Q. スクレイパーにコンテンツをソースコードで丸パクリされて、もともとは内部リンクだったリンクが外部リンクになってしまっている。結果として、不自然な被リンクが大量に付いている。これはどうすればいいのか?

A. スクレイパーサイトからのリンクも無視できる。スクレイパーサイトからの怪しいリンクが原因で手動対策を受けることは基本的にない。スパムレポートを送ってもらえると助かる。

Q. 無料ブログから独自ドメイン名への移転を準備している。しかしリダイレクトが使えない。ガイドラインに違反することなく、評価を引き継いで移転するにはどうしたらいいか?

A. サイト移転には、リダイレクトを使うのが原則。リダイレクトを使えないならrel=”canonical”を使う。JavaScriptリダイレクトでもmeta refreshリダイレクトでも、とにかくなんらかの手段でGoogleにURLが変わったというシグナルを送ったほうがいい。

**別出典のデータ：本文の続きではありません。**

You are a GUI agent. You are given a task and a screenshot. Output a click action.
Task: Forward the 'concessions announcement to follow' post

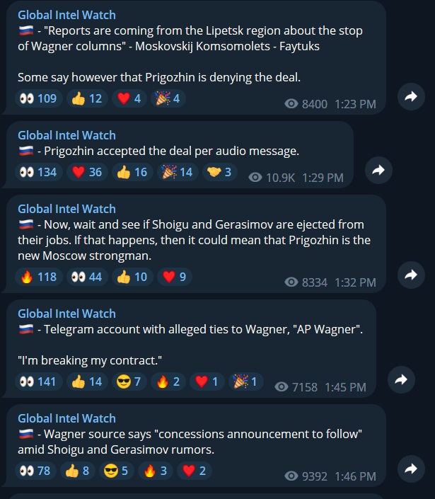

リダイレクトが使えない状況で、移転元サイトから移転先サイトへコンテンツをインポート・エクスポートしても、それが理由でペナルティになることはないからやっていい。

2つのページのコンテンツがまったく同じ場合、リダイレクトやrel=”canonical”なしでもGoogle側で正規化することがあるが、ウェブマスター側からこうした処理を促進させることはできない。リダイレクトかrel=”canonical”をやはり使ってほしい。

Q. Googleによるtitleタグの書き換えを防ぐ方法はあるか? 書き換えの拒否をSearch Consoleでリクエストできるようになると助かる。

A. タイトル書き換えをなくすことはない。ウェブには本当にひどいtitleタグのページが多い。titleタグがないとか、titleタグが「トップページ」のサイトが非常に多い。

ほとんどのタイトルをGoogleは実際に書き換えている。書き換えないと役に立つ検索結果にならない。実験から、書き換えたタイトルの方をユーザーは好むことがわかった。こうしたことからも、titleタグの書き換えを続ける。

もし書き換え拒否できるようにしたら悪用が増えることが予想される。たとえば、キーワードの詰め込みができてしまう。

書き換えがうまくいっていない場合はフィードバックしてほしい。検索結果ページの下にリンクがある。

Q. (金谷さんがまとめることを断念した、三澤さんからの超絶に冗長な質問。結局要約すると、)SEOよりも広告に予算を割いたほうがいいような気がしているのだが、Googleとしては、検索と広告のどちらを重視しているのか?

長い質問

A. まず知っておいてほしいが、検索と広告の部門は完全に分離している。どちらが上ということはない。広告の表示に変更があったことを後から知ることもある。検索は広告のことを気にせず開発を進める。ただ、広告は検索のこと気にしてるようだ。

自分たちは、検索の人間なので、(広告よりも)検索のほうが大切だと考える。Googleにとって、やっぱり検索は重要。検索を犠牲にして、広告を優先することはない。

SEOか?広告か?など、どこにコストとリソースをかけるかは会社の方針にもよるはず。どのように配分するかは、それこそ担当者の腕の見せ所では?(つまり、Googleがアドバイスすることではない。)

以上です。

記事では読みやすくするためにポイントを絞ってまとめましたが、会場は、驚きあり、笑いありで非常に盛り上がりました。
参加者はきっと全員、興奮・満足したはずです。

今回のGoogle Dance Tokyoはゲイリーの来日記念ということでの特別開催でしたが、何かの機にまた催してほしいものです。